**Saved entries**
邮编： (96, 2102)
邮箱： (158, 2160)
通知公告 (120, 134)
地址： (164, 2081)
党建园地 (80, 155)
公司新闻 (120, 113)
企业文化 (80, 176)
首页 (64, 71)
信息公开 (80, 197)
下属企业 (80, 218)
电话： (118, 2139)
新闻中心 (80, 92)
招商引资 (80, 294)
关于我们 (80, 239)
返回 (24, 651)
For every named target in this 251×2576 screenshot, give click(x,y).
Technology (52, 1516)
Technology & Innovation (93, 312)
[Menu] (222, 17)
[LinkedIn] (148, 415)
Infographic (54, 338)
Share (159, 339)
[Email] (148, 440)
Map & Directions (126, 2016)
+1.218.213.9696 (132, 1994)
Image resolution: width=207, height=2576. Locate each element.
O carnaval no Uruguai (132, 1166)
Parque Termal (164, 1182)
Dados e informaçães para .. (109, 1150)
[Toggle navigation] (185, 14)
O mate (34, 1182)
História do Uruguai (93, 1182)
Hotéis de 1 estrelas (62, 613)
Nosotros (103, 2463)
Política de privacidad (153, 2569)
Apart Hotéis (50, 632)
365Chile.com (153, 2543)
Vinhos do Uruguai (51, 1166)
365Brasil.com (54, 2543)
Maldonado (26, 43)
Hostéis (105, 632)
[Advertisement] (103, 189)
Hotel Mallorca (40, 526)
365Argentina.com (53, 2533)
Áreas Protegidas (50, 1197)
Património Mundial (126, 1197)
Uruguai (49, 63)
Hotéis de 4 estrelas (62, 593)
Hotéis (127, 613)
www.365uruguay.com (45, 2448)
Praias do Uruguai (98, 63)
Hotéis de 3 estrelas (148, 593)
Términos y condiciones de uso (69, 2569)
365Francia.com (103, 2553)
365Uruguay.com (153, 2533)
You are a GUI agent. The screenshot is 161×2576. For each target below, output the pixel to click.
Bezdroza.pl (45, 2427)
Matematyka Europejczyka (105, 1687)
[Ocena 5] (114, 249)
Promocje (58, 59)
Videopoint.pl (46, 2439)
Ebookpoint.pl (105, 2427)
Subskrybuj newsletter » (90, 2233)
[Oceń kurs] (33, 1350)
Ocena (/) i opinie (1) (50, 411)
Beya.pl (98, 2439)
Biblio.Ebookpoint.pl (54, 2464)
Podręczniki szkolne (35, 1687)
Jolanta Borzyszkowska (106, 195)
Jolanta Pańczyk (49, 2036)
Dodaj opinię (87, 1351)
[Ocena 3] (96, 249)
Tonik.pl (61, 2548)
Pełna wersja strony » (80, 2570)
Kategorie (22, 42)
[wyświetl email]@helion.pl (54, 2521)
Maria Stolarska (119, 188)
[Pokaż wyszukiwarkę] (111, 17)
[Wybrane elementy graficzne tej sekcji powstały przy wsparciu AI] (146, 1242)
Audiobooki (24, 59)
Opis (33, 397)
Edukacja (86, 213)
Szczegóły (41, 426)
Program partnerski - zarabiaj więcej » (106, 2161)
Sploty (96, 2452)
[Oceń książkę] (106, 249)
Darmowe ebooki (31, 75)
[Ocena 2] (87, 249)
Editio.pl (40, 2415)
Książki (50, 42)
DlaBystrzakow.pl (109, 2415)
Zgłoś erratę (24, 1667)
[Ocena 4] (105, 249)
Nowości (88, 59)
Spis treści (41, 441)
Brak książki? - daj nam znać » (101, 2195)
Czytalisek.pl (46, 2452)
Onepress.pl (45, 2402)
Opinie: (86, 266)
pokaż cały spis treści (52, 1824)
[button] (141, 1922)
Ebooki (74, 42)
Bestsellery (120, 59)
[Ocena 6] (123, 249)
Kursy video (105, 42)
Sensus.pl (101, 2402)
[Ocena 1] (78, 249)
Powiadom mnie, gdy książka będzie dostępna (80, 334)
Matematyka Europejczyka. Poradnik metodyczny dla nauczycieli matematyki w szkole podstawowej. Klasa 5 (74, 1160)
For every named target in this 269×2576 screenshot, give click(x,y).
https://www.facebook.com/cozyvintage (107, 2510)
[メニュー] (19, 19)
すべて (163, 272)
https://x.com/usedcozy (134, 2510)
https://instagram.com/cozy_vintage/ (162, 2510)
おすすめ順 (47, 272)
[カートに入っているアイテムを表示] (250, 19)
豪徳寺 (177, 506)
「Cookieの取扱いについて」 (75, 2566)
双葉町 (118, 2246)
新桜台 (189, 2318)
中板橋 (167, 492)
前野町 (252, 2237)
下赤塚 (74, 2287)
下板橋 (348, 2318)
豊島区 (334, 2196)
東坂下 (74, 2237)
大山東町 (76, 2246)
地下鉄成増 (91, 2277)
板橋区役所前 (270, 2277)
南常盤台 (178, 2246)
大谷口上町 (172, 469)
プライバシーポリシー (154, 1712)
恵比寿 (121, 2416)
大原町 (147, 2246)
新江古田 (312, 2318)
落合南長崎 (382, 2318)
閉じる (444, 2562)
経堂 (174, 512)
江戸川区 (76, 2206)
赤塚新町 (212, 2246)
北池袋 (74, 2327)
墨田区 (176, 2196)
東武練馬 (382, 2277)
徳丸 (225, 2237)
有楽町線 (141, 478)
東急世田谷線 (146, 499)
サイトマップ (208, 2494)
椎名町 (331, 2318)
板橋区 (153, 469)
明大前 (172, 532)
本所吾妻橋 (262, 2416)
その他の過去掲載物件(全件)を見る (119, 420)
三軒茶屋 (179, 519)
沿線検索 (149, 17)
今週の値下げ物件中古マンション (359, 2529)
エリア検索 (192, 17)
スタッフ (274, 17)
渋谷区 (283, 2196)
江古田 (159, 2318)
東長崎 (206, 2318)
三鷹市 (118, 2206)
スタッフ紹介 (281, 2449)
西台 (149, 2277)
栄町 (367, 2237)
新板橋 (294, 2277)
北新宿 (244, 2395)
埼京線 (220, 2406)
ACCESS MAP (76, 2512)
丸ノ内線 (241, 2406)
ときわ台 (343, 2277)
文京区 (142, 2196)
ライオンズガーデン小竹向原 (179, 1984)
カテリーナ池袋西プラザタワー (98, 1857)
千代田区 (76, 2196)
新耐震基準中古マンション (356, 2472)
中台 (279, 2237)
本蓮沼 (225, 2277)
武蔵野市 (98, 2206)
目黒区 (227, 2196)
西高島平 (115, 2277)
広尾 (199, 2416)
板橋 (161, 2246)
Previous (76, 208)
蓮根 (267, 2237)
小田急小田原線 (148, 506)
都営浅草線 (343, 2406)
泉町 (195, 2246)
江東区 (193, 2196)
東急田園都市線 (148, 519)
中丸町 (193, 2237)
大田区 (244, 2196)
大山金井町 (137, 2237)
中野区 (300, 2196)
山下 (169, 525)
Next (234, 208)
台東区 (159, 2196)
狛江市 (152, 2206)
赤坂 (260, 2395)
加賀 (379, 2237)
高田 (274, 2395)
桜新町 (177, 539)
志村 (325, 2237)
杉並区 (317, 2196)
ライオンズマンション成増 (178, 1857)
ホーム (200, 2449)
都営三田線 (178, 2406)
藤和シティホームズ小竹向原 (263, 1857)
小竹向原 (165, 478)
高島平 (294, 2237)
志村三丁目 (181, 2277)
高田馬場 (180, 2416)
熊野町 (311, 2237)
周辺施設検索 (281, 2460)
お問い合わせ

**What the task asks**
Could you reproduce, exactly, every line above from the line with "[カートに入っているアイテムを表示] (250, 19)" to the line with "南常盤台 (178, 2246)", and no other line? Both ends count.

**Written solution**
[カートに入っているアイテムを表示] (250, 19)
豪徳寺 (177, 506)
「Cookieの取扱いについて」 (75, 2566)
双葉町 (118, 2246)
新桜台 (189, 2318)
中板橋 (167, 492)
前野町 (252, 2237)
下赤塚 (74, 2287)
下板橋 (348, 2318)
豊島区 (334, 2196)
東坂下 (74, 2237)
大山東町 (76, 2246)
地下鉄成増 (91, 2277)
板橋区役所前 (270, 2277)
南常盤台 (178, 2246)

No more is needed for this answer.